◆ SUPPLIED PASSAGE
....

Frank Schaeffer: It seems to me that America has not become more secular. Rather the evangelical majority – and most statistics point to it being the single largest identifiable voting block – has been behaving in ways that mark its behavior as more secular. For instance, look at divorce statistics and you’ll discover the fact that in bastions of evangelical “conservatism” behavior does not match rhetoric.

Exacerbating the confusion between secular and the religious is the fact that American evangelicals maintain their persuasive force by portraying themselves as a minority in opposition to the rest of society. Call this the psychology of “victimhood.” The apparent “secularization” of religious arguments in the public sphere can be understood as part of a rhetorical strategy to be “with it.” In other words the strategy is to use secular “tools” like elements of pop culture in order to communicate a gospel message.

....

◆ PROMPT
Please reproduce the passage on evangelicals and secularization word for word, everything from "Exacerbating the confusion" down to "a gospel message.".

◆ Interface element items

....

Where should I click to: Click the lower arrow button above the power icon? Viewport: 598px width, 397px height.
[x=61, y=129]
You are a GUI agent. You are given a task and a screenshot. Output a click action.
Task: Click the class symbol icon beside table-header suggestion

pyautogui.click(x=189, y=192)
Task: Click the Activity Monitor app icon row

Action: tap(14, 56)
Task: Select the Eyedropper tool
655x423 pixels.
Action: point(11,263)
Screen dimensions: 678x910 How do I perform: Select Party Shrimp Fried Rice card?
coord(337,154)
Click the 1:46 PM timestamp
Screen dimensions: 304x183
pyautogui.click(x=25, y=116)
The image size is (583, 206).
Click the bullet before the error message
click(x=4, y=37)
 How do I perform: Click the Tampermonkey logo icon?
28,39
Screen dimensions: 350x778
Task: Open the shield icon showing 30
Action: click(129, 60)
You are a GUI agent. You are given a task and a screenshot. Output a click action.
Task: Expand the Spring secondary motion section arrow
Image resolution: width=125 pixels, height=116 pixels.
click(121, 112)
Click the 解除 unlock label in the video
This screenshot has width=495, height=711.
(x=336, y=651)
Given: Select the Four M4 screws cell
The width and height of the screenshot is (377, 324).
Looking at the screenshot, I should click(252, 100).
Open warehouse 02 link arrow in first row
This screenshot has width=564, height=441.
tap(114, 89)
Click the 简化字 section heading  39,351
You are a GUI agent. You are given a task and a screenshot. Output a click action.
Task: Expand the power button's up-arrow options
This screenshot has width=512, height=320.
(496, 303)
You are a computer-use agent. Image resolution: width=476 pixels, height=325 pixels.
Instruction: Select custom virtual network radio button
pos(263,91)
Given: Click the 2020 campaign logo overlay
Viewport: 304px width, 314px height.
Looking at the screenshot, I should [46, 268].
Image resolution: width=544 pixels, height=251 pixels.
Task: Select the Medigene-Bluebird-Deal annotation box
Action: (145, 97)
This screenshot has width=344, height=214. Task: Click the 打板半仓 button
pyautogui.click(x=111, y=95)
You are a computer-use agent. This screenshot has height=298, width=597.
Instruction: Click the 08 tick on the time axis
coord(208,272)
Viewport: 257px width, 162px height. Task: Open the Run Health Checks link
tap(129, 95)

....

◆ OUTPUT OF THE EXERCISE
Exacerbating the confusion between secular and the religious is the fact that American evangelicals maintain their persuasive force by portraying themselves as a minority in opposition to the rest of society. Call this the psychology of “victimhood.” The apparent “secularization” of religious arguments in the public sphere can be understood as part of a rhetorical strategy to be “with it.” In other words the strategy is to use secular “tools” like elements of pop culture in order to communicate a gospel message.